Gran Bretagna: Theresa May si spezza ma non si piega
09 Giugno 2017
“La grande scommessa è fallita”, titola il Times. La “Hard Brexit”, trattare cioè da una posizione di forza l’uscita dalla Ue per la Gran Bretagna, su cui il primo ministro inglese Theresa May aveva scommesso tutto chiamando il Paese al voto anticipato, adesso si complica, si complica tanto da far dire a qualcuno che lo schema è saltato e ad essere “hard” è stata solo la notte del primo ministro. Trattative più lunghe e complesse con Bruxelles, dunque, ma partendo dal presupposto che ormai gli inglesi si sono espressi, e sono fuori dall’Europa.
Quella della May alle elezioni in Gran Bretagna appare una “non vittoria”, i Conservatori vincono le elezioni ma adesso hanno il problema di formare una maggioranza in parlamento, servono seggi per evitare lo spettro dello “hung parlament”, come lo chiamano i sudditi di Sua Maestà, “parlamento appeso”, “parlamento impiccato”, l’ingovernabilità, insomma. L’ultima volta in Gran Bretagna accadde nel 1974 e si tornò al voto nel giro di qualche mese. Intanto Theresa fa sapere ufficiosamente che non farà un passo indietro, non si dimette, in attesa di sentirla parlare stamattina verso le undici.
I tories conservano la loro base elettorale nel Sud del Paese, i laburisti si radicano nel Nord, avanzano a Londra e diventano competitivi in Scozia. E Jeremy Corbyn, lo sfidante socialista che dopo aver conquistato a sorpresa la leadership del partito nel 2015 è stato capace di dare vita a una grande rimonta in questa campagna elettorale, si mostra sorridente e soddisfatto nella sua fortezza di Islington. Chiede alla May un passo indietro, critica la posizione assunta dal governo inglese su Brexit. Lui che sul tema non si è mai esposto con la necessaria chiarezza.

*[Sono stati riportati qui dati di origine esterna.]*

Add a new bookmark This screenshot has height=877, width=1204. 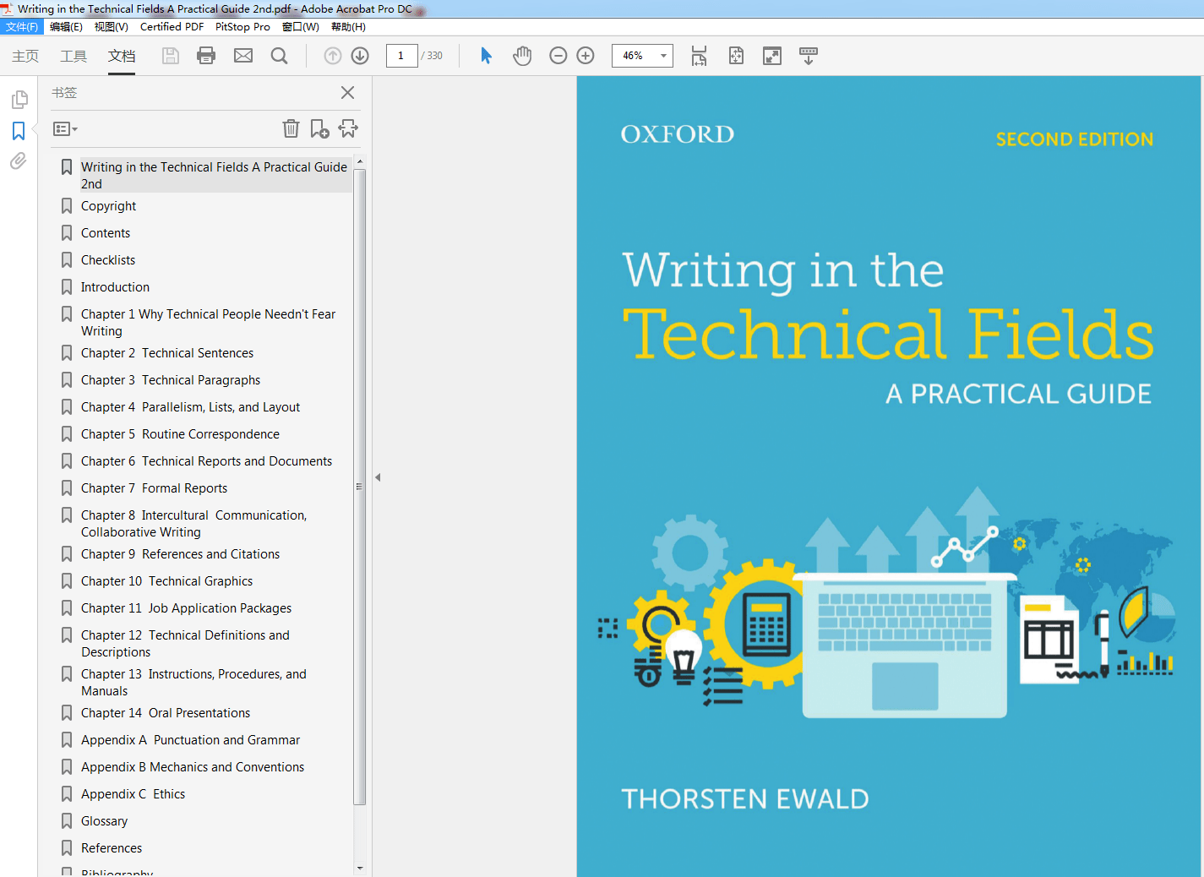pyautogui.click(x=319, y=128)
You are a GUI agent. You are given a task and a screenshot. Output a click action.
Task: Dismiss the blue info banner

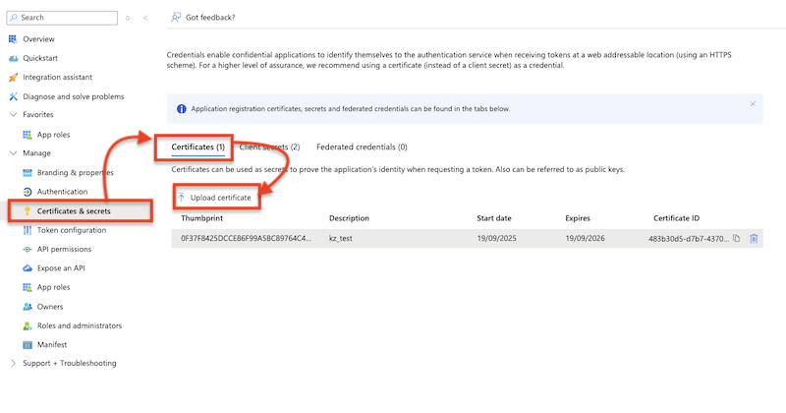753,103
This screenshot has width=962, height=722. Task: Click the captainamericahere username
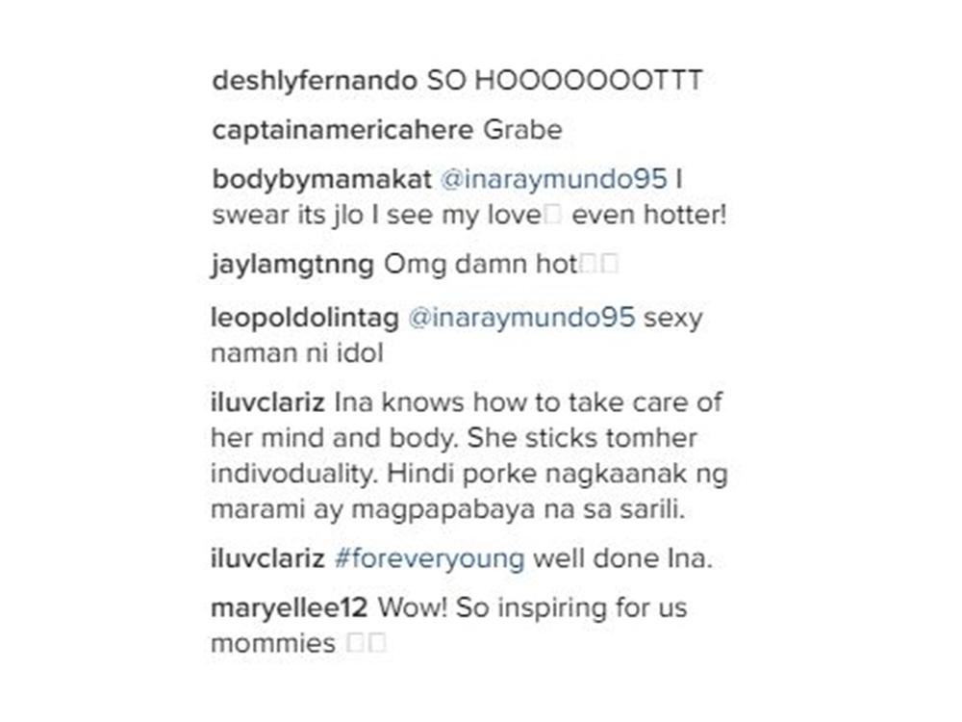pos(342,130)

Al coro si aggiungono anche quei conservatori che si erano schierati per il Remain e adesso vogliono la testa del primo ministro, come l’ex cancelliere dello scacchiere Osborne, che dice “stanotte la hard Brexit è finita nel cestino della spazzatura. Theresa May sarà probabilmente uno dei primi ministri con il mandato più breve della nostra storia”. A maramaldeggiare, naturalmente, è anche l’Unione Europea, con il commissario al bilancio tedesco, Oettinger, che parla di trattative “difficili” e spiega: “Serve un governo capace di decidere, che possa negoziare l’uscita della Gran Bretagna. Con un partner debole al tavolo dei negoziati, vi è il rischio che le trattative siano difficili per entrambe le parti”. Ma l’Europa farebbe meglio a non vendere cara la pelle dell’orso prima di averla tra le mani.
Stamattina la City di Londra, in apertura, guadagna 1,13%. Se il settore bancario è in calo, gli altri comparti soprattutto nell’export sembrano festeggiare il calo della sterlina. Mentre “voci autorevoli” fanno sapere che il primo ministro non ha nessuna intenzione di rinviare i negoziati sulla Brexit con Bruxelles, con il pretesto che “non c’è un governo in Gran Bretagna”.
Last but not least, una spiegazione della “non vittoria” dei conservatori, di cui poco si parla ma che secondo noi non va sottovalutata, è il tema sicurezza. Londra è in guerra, la guerra scatenata dai jihadisti sul territorio inglese, il sangue versato che ha influenzato questa campagna elettorale dalla strage alla Arena di Manchester agli ultimi attentati di Londra. Per gli inglesi, a quanto pare, nessuno dei due sfidanti, né la May, né tantomeno Corbyn, sembrano garantire all’elettore medio britannico la tanto sospirata “sicurezza”.
Intorno alle 11,00 (ora italiana) arriva la prima indiscrezione sulle sorti del Paese: Theresa May ha il sostegno degli unionisti del Dup per la formazione di un governo. E’ Sky News a riportare la notizia, citando fonti dentro il partito unionista nordirlandese. E’ così che la premier britannica ha deciso di recarsi alle 12.30 locali (13.30 italiane) dalla regina Elisabetta per chiederle il permesso di formare un Governo di coalizione con il partito unionista nord-irlandese. Solo allora la leader dei conservatori parlerà.